De la transplantation des organes et des glandes génitaux

1- Glandes génitales

Considérant que les glandes génitales (ovaire et testicules) produisent et transmettent le patrimoine génétique de l'individu, le colloque en interdit formellement la transplantation, car elle induit le transfert sur le receveur du génome du donneur et entraîne, par conséquent, un mélange illégitime de filiations ; de fait, l'enfant qui viendra au monde par suite de cette transplantation sera génétiquement rattaché à un donneur autre que ses parents légitimes.

2- Autres organes génitaux

Hormis les parties intimes majeures ('awrât moughallaza) et les glandes transmettant les caractères génétiques, les autres organes génitaux peuvent légalement être transplantés, ceci en cas de nécessité et sous réserve des restrictions et des dispositions légales énoncées dans la décision °1 de la quatrième session de l'Académie du Fiqh, mentionnée ci-après.

- Le colloque prie tous les gouvernements des Etats islamiques de procéder à l’élaboration de dispositions législatives propres à assurer la mise en oeuvre de ces recommandations.

Les participants saisissent cette heureuse occasion pour exprimer leurs vifs remerciements et leur profonde gratitude à son Altesse l'Emir du Koweït, Cheikh Djabir al-Ahmad al-Djabir al-Sabâh, que Dieu l'assiste, pour la sollicitude dont son Altesse entoure les activités islamiques en général et pour le soutien constant qu'Elle porte à l'action de l'Organisation Islamique des Sciences Médicales, en particulier ; sans la généreuse assistance de son Altesse, l'Organisation n'aurait pas pu remporter des succès aussi éclatants dans le domaine de la médecine islamique.

L'Organisation réitère donc à son Altesse son engagement de poursuivre sur la voie qu'Elle lui a tracée, en mettant en oeuvre Ses Hautes directives.

L'Organisation tient par la même occasion à adresser ses remerciements les plus sincères à son Altesse le prince héritier, Président du Conseil des ministres, Cheikh Saad al-Abdallah al-Salim al-Sabah, au gouvernement et au peuple du Koweït qui n'épargnent aucun effort pour soutenir l'Organisation.

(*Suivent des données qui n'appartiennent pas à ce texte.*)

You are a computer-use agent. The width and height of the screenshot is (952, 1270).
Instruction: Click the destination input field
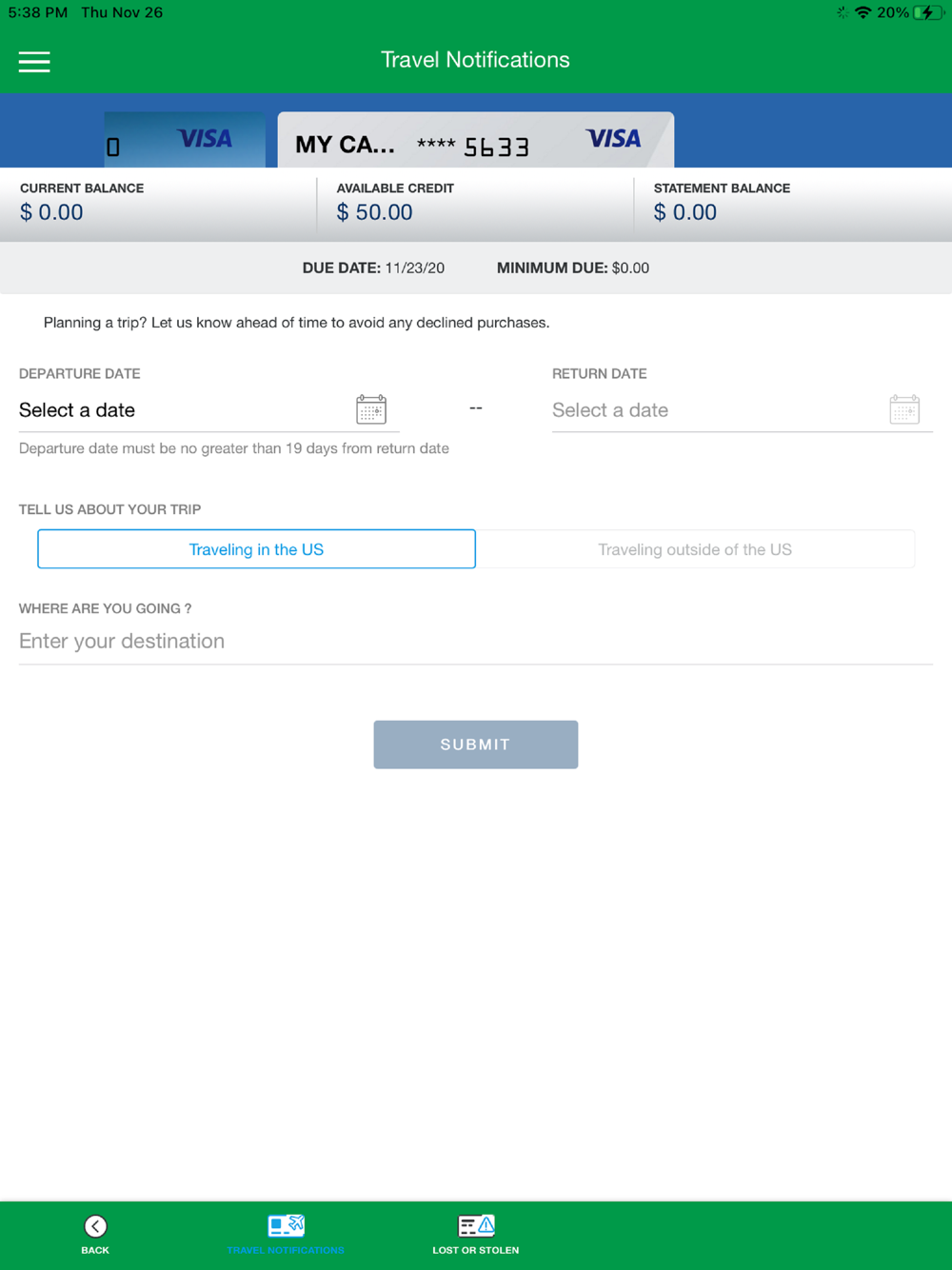click(x=476, y=642)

Les participants ont l'insigne honneur d'adresser un message de remerciements à son Altesse l'Emir du Koweït, Cheikh Djabir al-Ahmad al-Djabir al-Sabâh, et un autre à son Altesse le prince héritier, Président du Conseil des ministres, Cheikh Saad al-Abdallah al-Salim al-Sabah, et ont chargé le Dr Abdallah Alawadi, Président de l'Organisation Islamique des Sciences Médicales et son Excellence Cheikh Mohammad Habib Belkhodja de les transmettre à leurs Altesses.